Influence of Titanium Dioxide Grain Size on Phasic Composition and Lysozyme Adsorption of Hydroxyapatite and Titanium Dioxide Composite Powders-A Thermal Decomposition Study by XRD and SEM Analysis

Biomedical applications make high demands on the development of novel bioactive materials, which are often based on functionalized calcium phosphates (CaPs). In this study, pure nanoscaled hydroxyapatite (HAp) and modified HAp with titanium dioxide (TiO2) with both nano- and microparticles are successfully synthesized from the reactants calcium hydroxide and orthophosphoric acid in a wet chemistry reaction. The obtained powders are sintered in a temperature range of 750 degrees C-1400 degrees C to study their thermal decomposition behavior.
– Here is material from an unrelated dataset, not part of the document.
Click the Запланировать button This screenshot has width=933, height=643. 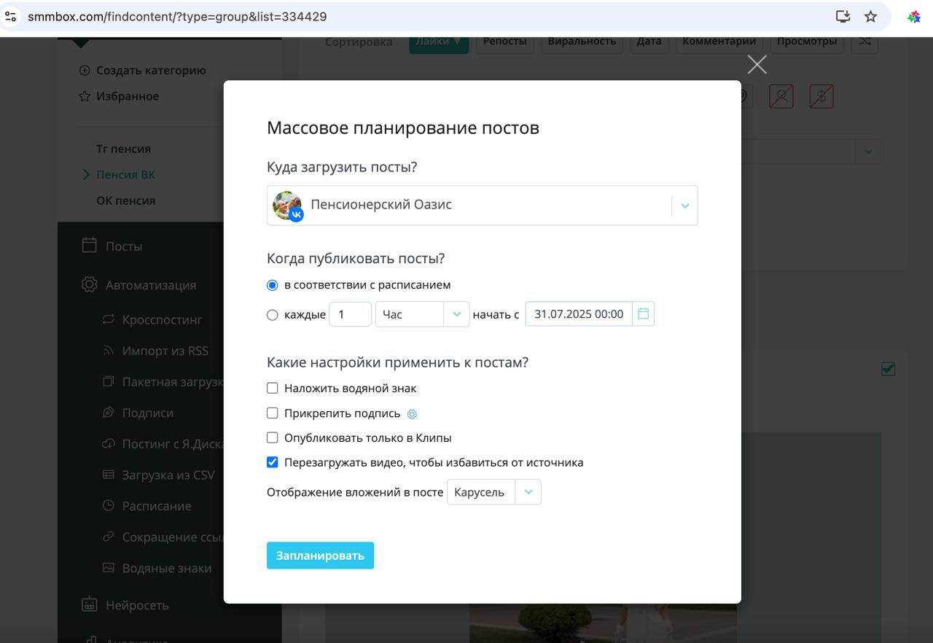tap(320, 556)
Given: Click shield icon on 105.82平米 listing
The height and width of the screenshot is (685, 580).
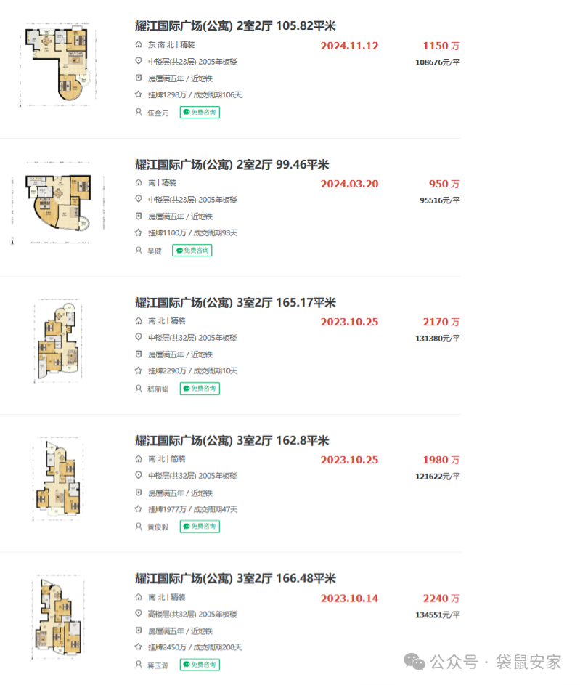Looking at the screenshot, I should click(x=139, y=78).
The phase composition and the surface morphology are characterized using X-ray diffraction, scanning electron microscopy, and energy dispersive X-ray spectroscopy with element mapping. Lysozyme adsorption experiments reveal significantly higher adsorption on the samples modified with nanoparticles. Sintered samples modified with both TiO2 particle sizes show HAp decomposition to beta-tricalcium phosphate (beta-TCP) as well as the formation of perovskite (CaTiO3) in different portions depending on the TiO2 particle size. TiO2 nanoparticles support anatase to rutile transformation at lower temperatures than TiO2 microparticles. The results show that the examined HAp/TiO2 composites may serve as a starter material for tailormade biomaterials with specific composition by variation of the sintering temperature and the TiO2 particle size.